Luftabwehr für die Ukraine: Rüstungswettlauf mit Russland
13. Januar 2024Kurz vor Jahreswechsel ließ sich Russlands Präsident Wladimir Putin Produktionszahlen der hochgefahrenen russischen Rüstungsindustrie präsentieren. Der Geschäftsführer des Staatsunternehmens Rostec, Sergej Tschemessow, verkündete, die Firma würde mittlerweile 50-mal mehr Munition für Handfeuerwaffen und die an der ukrainischen Front so berüchtigten Mehrfachraketenwerfer produzieren.
Also jene Artillerie-Granaten, an denen es der Ukraine wiederum so sehr mangelt. Demnach würde Russland mittlerweile auch sieben Mal mehr Panzer produzieren als vor der großangelegten Invasion in der Ukraine vor bald zwei Jahren. Der Auftritt sollte offenbar Stärke im Rüstungswettlauf mit den Unterstützerstaaten der Ukraine unter Führung der USA demonstrieren. Zumal nur wenige Tage später die Ukraine unter drei schweren russischen Luftangriffen mit Raketen und Drohnen zu leiden hatte.
Die ukrainische Luftabwehr schafft es zwar meist, die Hauptstadt Kiew effektiv zu schützen, wo die meisten der hochmodernen westlichen Abwehr-Systeme wie Iris-T SLM aus Deutschland oder die US-gebauten Patriot stehen. In der Großstadt Charkiw im Nordosten des Landes kam es zuletzt aber zu schweren Schäden.
Russland setzt gegen Luftabwehr auf massiven Beschuss
Um den Prozentsatz der Abschüsse zu verringern, greife Russland zu massivem Beschuss, sagt der Militärexperte Gustav Gressel im DW-Interview. "Im Durchschnitt ist die Chance, dass eine Rakete durchkommt, höher, wenn sie während eines massiven Angriffs eingesetzt wird.
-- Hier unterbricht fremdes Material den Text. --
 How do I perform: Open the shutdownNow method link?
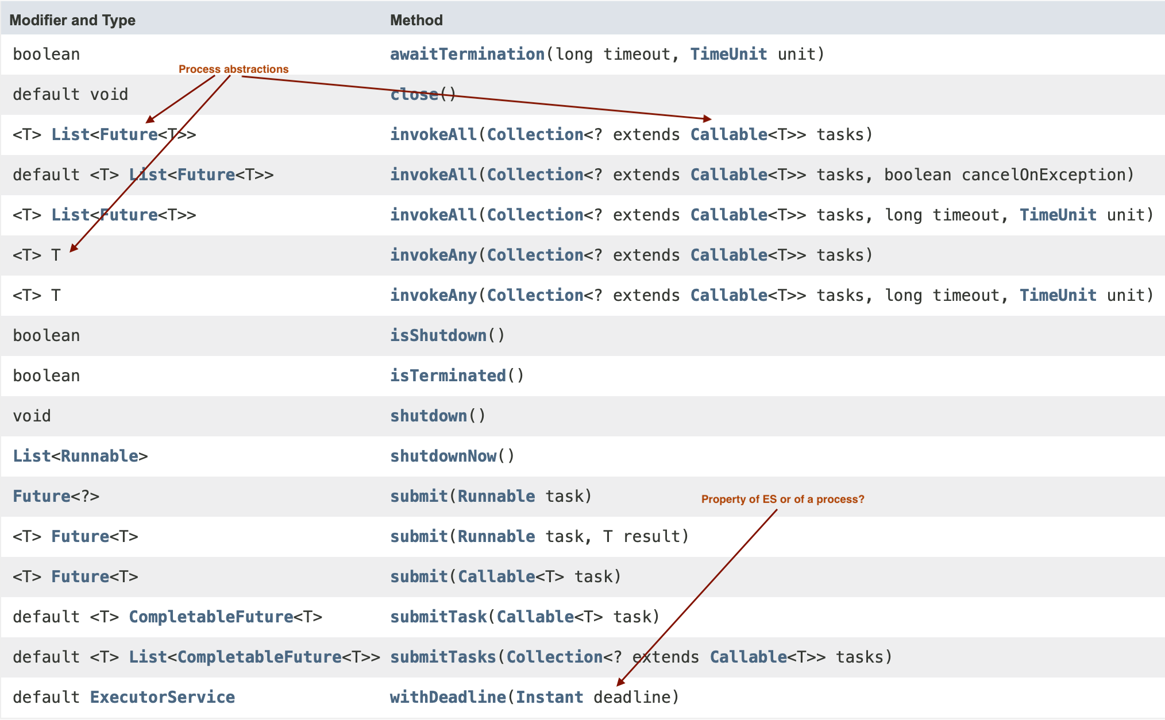tap(443, 456)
Die ukrainische Luftabwehr schießt 90 Prozent der Raketen bei kleinen Angriffen ab und nur etwa 70 Prozent bei großen Angriffen", so Gressel von der europäischen Denkfabrik ECFR (European Council on Foreign Relations).
Die Ukraine erwartet von der deutschen Industrie deshalb "bis zum Ende des Winters die vierte Iris-T-Batterie und bis Ende des Jahres vier weitere Systeme", sagt der Sprecher der ukrainischen Luftwaffe, Yurii Ihnat, gegenüber der DW.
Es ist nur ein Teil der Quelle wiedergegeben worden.